CircMMP11 as a prognostic biomarker mediates miR-361-3p/HMGB1 axis to accelerate malignant progression of hepatocellular carcinoma

Abstract

Abstract As a high metastatic tumor, patients having hepatocellular carcinoma (HCC) show poor prognosis. The carcinogenic roles of circMMP11 are generally described in the development of other cancers. However, there is a lack of studies on its involvement in HCC. Therefore, we investigated the potential role and molecular mechanisms of CircMMP11 in the development of HCC in vitro, providing preliminary evidence for the clinical treatment of HCC. First, we examined the expression of CircMMP11 in HCC tissues and cell lines in both clinical and in vitro experiments.
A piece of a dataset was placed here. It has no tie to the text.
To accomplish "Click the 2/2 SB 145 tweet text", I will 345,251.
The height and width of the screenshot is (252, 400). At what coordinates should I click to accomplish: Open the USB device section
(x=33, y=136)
We then used a loss-of-function assay to determine CircMMP11’s regulatory role on the malignant characteristics of HCC cells. The results showed that high expression of CircMMP11 in HCC was associated with patient overall survival. Serum CircMMP11 had good diagnostic efficacy in distinguishing HCC patients from the control group. In vitro, inhibiting CircMMP11 suppressed the malignant characteristics of human HCC cell lines by directly sequestering miR-361-3p, which further affected the downstream gene HMGB1 expression. In addition, we knocked down CircMMP11 and found that its deletion inhibited the malignant characteristics of HCC cells through the miR-361-3p/HMGB1 axis.